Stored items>
**********

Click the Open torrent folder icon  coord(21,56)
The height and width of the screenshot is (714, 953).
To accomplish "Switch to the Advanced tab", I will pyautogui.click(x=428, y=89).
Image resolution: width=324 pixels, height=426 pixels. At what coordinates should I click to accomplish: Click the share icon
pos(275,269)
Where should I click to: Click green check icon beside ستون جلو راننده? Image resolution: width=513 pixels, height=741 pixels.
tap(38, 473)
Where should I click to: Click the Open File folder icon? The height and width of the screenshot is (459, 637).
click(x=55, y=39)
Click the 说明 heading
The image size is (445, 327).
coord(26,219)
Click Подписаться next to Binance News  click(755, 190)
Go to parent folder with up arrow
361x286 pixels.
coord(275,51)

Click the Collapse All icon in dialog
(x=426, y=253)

**********

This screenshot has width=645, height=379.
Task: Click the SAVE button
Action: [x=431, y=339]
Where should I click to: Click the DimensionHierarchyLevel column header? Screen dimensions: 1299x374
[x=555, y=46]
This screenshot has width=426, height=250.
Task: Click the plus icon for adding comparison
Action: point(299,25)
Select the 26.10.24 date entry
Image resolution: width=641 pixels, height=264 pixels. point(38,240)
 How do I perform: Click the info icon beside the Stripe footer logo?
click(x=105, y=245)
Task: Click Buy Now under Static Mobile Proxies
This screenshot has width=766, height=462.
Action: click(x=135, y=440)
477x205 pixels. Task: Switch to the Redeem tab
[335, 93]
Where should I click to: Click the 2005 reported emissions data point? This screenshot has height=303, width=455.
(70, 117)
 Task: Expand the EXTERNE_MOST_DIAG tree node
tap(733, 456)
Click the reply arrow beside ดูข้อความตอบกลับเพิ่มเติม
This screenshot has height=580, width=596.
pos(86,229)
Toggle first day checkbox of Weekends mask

**********

Task item>
For each line of the data that includes the word "arrow", return a copy of it.

Solution for this task>
Go to parent folder with up arrow
Click the reply arrow beside ดูข้อความตอบกลับเพิ่มเติม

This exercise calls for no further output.